The Changing Economic and Geopolitical Climate
For some years now we have experienced a low growth, low interest rates and rather subdued economic environment supposedly affecting investment markets negatively. Whilst fixed interest returns have been miserable, growth investments have, in fact, been surprisingly buoyant, climbing the proverbial wall of worry. With all that uncertainty in Europe (the Greek calamity, Brexit, the state of Italian banks, the various elections in European countries), and the perceived elevated level of the US market, international share markets have nevertheless performed quite well, even better than the Australian market.
The world economic outlook now appears to be brightening, interest rates are on the rise in the USA and growth rates prospects are being upgraded around relevant parts of the world, including for Australia. However, concerns still remain such as doubts re the health of the Chinese economy, high levels of debt in many countries and the possibly over-valuation of the US stock market. The new worries are more of a political and geopolitical nature and the new US president, or the so-called Trump factor, seems to be right at the centre of it.
Contrary to general expectations world share markets rose significantly following Trump’s election win. He has promised substantial tax cuts for Americans and their companies as well as strongly increased infrastructure and defence spending – all good for world economy growth prospects. On the other hand, his “America first” pronouncements have prompted fears of the US returning to isolationist policies with consequential threats to world trade. However, any long-term effects appear as clear as mud as he obviously is facing opposition implementing his polices, not to mention his change of mind as regards even major policy directions. In terms of foreign policy, in which area he has no prior experience, he first came out strongly against the Chinese and appeared to seek some rapprochement with Putin and Russia. Then he turned around, calling the relations between US and Russia the worst they had been since the cold war and hosted the Chinese President and labelling him a most sincere and responsible leader. Admittedly, the change of tune followed various international political events. A major uncertainty with possibly grave implications for the world is what Trump may or may not do in relation to the sabre-rattling emanating from North Korea.

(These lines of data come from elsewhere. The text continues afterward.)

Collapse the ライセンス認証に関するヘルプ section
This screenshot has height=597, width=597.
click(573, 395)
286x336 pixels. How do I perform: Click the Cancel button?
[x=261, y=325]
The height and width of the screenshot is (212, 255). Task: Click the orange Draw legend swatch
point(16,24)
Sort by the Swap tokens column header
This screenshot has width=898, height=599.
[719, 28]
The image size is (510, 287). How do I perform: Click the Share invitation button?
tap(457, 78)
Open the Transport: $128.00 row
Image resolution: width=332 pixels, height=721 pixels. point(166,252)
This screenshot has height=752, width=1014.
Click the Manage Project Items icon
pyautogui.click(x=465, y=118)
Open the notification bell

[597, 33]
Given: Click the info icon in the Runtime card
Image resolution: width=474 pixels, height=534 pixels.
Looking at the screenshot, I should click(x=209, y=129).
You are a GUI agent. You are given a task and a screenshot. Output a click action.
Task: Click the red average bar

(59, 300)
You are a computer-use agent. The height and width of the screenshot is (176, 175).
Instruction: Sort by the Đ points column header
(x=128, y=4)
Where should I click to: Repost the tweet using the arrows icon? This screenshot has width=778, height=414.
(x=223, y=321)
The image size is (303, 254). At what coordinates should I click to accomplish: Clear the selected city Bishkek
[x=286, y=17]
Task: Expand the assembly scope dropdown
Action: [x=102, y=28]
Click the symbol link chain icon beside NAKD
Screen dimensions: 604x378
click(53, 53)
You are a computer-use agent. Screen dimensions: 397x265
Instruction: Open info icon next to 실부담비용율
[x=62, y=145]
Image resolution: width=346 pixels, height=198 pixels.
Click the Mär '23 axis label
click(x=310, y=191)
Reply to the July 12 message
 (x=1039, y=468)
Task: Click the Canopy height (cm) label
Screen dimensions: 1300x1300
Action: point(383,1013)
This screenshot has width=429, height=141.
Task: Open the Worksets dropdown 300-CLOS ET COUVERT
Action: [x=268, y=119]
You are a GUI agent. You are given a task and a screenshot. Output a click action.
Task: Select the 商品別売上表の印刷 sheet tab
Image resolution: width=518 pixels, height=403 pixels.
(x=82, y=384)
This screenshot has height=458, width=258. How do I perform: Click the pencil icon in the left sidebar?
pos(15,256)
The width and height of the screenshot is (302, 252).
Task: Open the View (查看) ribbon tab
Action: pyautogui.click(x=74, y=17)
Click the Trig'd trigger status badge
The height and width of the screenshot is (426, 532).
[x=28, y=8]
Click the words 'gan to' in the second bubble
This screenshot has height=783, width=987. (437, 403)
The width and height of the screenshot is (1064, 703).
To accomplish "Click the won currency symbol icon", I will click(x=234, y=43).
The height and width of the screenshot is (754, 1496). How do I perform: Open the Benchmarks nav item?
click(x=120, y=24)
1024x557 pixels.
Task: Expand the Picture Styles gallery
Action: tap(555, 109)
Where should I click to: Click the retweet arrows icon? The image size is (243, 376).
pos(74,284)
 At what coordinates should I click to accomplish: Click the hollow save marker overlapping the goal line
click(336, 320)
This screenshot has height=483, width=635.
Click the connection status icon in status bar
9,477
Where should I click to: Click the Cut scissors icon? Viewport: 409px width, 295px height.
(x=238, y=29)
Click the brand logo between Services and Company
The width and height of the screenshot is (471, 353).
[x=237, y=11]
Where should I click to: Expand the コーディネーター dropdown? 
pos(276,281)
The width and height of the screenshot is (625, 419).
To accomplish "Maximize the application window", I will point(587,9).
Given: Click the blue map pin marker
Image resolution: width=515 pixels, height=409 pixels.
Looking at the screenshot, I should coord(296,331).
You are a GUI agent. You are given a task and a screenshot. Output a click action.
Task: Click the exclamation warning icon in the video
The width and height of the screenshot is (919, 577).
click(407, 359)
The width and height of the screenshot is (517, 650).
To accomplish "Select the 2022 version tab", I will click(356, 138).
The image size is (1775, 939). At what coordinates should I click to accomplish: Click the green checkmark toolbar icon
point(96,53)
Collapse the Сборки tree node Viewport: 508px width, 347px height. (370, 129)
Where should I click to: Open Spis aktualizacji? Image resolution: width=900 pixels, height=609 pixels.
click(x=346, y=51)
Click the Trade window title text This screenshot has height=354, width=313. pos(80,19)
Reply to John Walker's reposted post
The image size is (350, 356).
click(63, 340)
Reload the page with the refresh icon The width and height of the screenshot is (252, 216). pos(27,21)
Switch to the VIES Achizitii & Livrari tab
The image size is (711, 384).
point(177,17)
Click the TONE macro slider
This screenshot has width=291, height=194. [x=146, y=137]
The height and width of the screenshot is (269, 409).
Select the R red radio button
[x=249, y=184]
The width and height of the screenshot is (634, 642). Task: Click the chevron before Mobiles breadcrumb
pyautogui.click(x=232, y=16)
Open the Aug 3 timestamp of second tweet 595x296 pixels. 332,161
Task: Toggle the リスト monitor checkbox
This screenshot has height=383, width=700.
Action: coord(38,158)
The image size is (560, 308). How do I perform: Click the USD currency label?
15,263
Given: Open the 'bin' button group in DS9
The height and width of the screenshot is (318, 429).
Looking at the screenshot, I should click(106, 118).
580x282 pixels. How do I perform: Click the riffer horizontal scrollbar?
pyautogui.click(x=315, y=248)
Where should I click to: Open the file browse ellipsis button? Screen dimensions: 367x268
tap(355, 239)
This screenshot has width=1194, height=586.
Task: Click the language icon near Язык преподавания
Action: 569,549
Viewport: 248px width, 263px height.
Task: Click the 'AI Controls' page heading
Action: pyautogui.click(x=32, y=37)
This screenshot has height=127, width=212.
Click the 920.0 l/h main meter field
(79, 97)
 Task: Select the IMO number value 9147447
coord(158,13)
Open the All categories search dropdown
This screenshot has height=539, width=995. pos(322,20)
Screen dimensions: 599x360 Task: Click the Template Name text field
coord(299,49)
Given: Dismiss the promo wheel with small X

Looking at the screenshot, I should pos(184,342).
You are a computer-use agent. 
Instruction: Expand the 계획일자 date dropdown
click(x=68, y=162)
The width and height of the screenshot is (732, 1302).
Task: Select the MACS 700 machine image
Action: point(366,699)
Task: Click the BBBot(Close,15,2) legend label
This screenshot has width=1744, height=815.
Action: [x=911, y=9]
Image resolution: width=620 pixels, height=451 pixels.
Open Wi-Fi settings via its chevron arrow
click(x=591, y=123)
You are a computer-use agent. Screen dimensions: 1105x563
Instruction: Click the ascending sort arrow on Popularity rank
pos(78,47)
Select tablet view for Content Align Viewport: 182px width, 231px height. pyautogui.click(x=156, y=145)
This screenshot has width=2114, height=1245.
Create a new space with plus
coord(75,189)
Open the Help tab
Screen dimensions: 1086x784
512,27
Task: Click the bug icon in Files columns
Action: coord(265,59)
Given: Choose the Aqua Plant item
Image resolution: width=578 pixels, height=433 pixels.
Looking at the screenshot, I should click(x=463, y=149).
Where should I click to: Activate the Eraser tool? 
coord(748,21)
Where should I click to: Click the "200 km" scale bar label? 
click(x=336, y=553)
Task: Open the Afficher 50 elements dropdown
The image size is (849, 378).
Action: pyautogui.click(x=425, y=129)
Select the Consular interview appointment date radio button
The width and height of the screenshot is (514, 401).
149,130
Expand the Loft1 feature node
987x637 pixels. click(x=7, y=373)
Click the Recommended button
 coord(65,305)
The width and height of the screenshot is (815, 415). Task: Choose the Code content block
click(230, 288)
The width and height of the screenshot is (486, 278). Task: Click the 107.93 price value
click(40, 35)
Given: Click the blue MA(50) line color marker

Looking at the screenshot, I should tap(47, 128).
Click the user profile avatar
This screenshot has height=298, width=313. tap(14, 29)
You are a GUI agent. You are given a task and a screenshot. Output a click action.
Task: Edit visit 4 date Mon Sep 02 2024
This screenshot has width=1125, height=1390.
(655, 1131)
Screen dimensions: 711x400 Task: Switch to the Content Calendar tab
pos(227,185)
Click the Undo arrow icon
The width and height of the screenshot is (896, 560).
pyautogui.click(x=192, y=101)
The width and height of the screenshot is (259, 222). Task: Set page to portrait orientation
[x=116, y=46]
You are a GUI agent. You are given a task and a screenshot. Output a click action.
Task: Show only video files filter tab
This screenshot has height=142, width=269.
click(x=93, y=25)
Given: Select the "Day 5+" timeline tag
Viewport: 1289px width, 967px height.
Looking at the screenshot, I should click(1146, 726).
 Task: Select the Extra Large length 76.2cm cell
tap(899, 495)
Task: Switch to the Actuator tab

Domestically, things are much less dramatic. The recently announced federal budget has been relatively favourably received and is likely to be mildly positive for investment markets, except that the bank bashing in terms of imposing additional ‘tax’ on the major banks has caused bank share values to reduce, probably to a level lower than warranted given the effect on bank profits (as at the time of writing this). Our share market, after a few days of falls, appears fairly valued and we are now in a climate of improving company earnings, although consumer optimism about the future is faltering.